The Department will disclose to parties the calculations performed in connection with these preliminary results within five days of the date of publication of this notice. Interested parties may request a hearing within 30 days of publication. Any hearing, if requested, will be held two days after the date rebuttal briefs are filed. Pursuant to 19 CFR 351.309, interested parties may submit cases briefs not later than 30 days after the date of publication of this notice. Rebuttal briefs, limited to issues raised in the case briefs, may be filed not later than 37 days after the date of publication of this notice. The Department will issue the final results of the administrative review, including the results of its analysis of issues raised in any such written comments, within 120 days of publication of these preliminary results.
Pursuant to section 351.212(b) of the Department's regulations, the Department calculates an assessment rate for each importer or customer of the subject merchandise. The Department will issue appropriate assessment instructions directly to CBP within 15 days of publication of the final results of this review. Upon issuance of the final results of this administrative review, if any importer- or customer-specific assessment rates calculated in the final results are above de minimis (i.e., at or above 0.5 percent), see 19 CFR 351.106(c), the Department will instruct CBP to assess antidumping duties on appropriate entries by applying the assessment rate to the entered value of the merchandise.
The Department clarified its ``automatic assessment'' regulation on May 6, 2003 (68 FR 23954). This clarification will apply to entries of subject merchandise during the POR produced by companies included in these preliminary results of review for which the reviewed companies did not know their merchandise was destined for the United States, as well as any companies for which we are rescinding the review based on claims of no shipments. In such instances, we will instruct CBP to liquidate unreviewed entries at the all-others rate if there is no rate for the intermediate company(ies) involved in the transaction.

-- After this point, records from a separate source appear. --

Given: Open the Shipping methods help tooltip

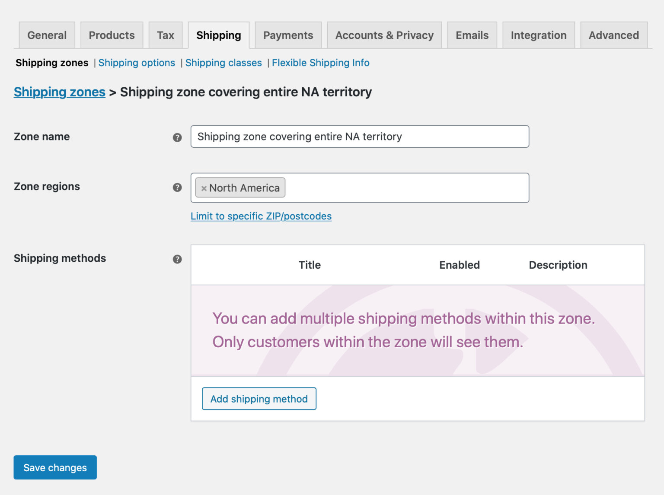Looking at the screenshot, I should (177, 259).
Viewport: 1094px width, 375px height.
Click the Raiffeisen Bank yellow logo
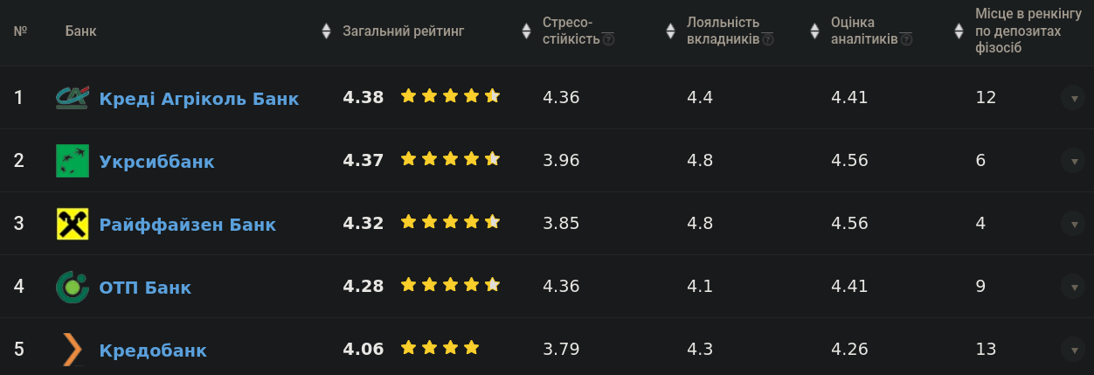pyautogui.click(x=72, y=224)
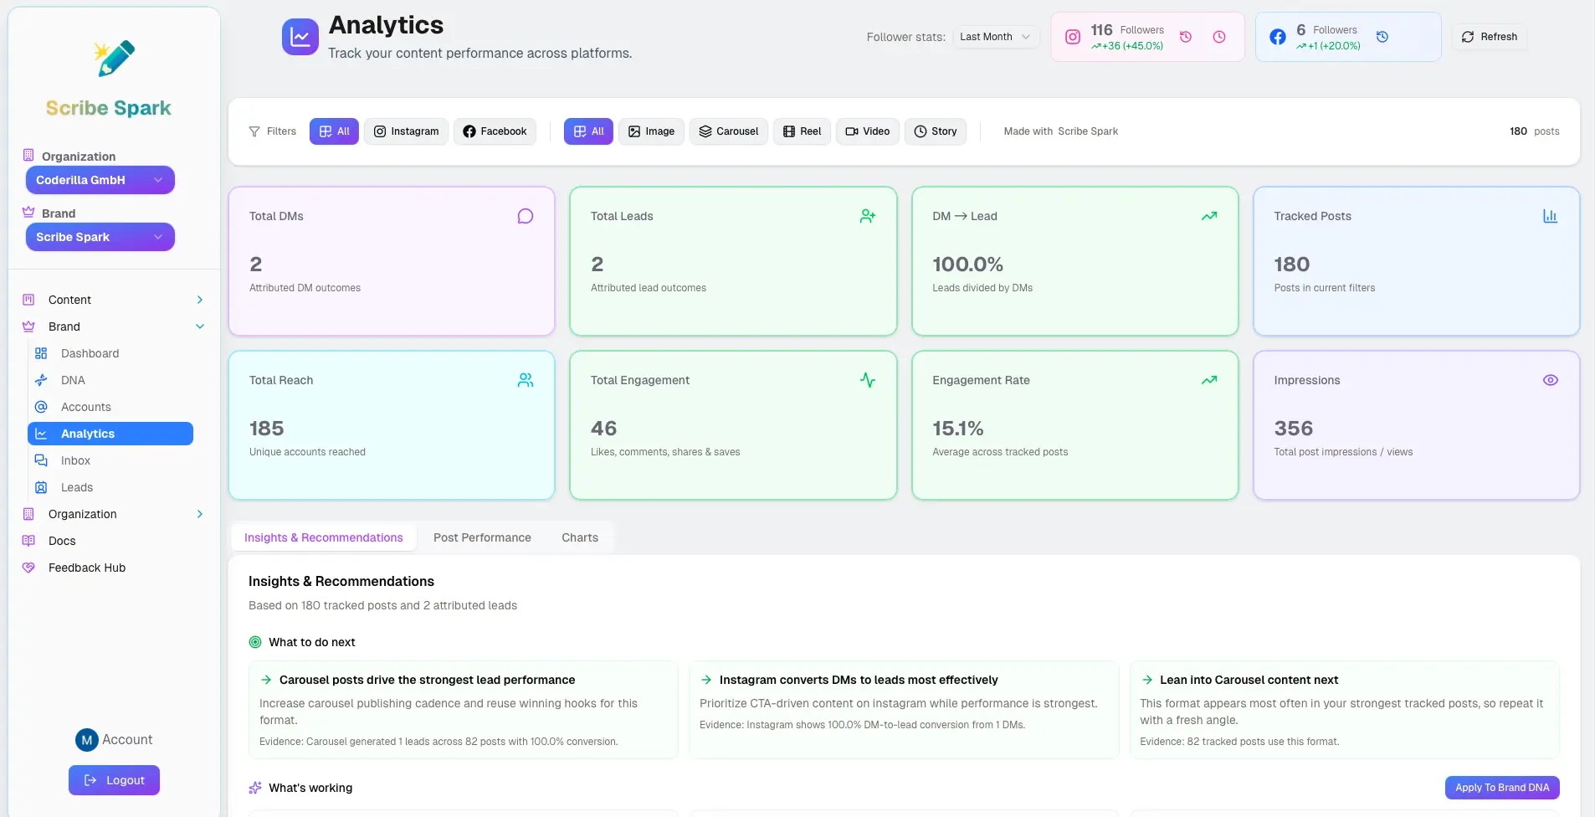The height and width of the screenshot is (817, 1595).
Task: Open the DNA section from the sidebar
Action: point(73,380)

For a full discussion of this clarification, see Antidumping and Countervailing Duty Proceedings: Assessment of Antidumping Duties, 68 FR 23954 (May 6, 2003).
Cash Deposit Requirements
The following deposit requirements will be effective upon completion of the final results of this administrative review for all shipments of SSSSC from Korea entered, or withdrawn from warehouse, for consumption on or after the publication date of the final results of this administrative review, as provided by section 751(a)(1) of the Act: 1) The cash deposit rate for the reviewed company will be the rate established in the final results of this administrative review (except no cash deposit will be required if its weighted-average margin is de minimis, i.e., less than 0.5 percent); 2) for merchandise exported by manufacturers or exporters not covered in this review but covered in the original LTFV investigation or a previous review, the cash deposit rate will continue to be the most recent rate published in the final determination or final results for which the manufacturer or exporter received an individual rate; 3) if the exporter is not a firm covered in this review, the previous review, or the original investigation, but the manufacturer is, the cash deposit rate will be the rate established for the most recent period for the manufacturer of the merchandise; and 4) if neither the exporter nor the manufacturer is a firm covered in this or any previous reviews, the cash deposit rate will be 2.49 percent, the ``all others'' rate established in the LTFV investigation.
Notification to Importers
This notice also serves as a preliminary reminder to importers of their responsibility under 19 CFR 351.402(f)(2) to file a certificate
regarding the reimbursement of antidumping duties prior to liquidation of the relevant entries during this review period. Failure to comply with this requirement could result in the Secretary's presumption that reimbursement of antidumping duties occurred and the subsequent assessment of double antidumping duties.
We are issuing and publishing these preliminary results of review in accordance with sections 751(a)(1) and 777(i)(1) of the Act.
Dated: April 3, 2006. David M. Spooner, Assistant Secretary for Import Administration.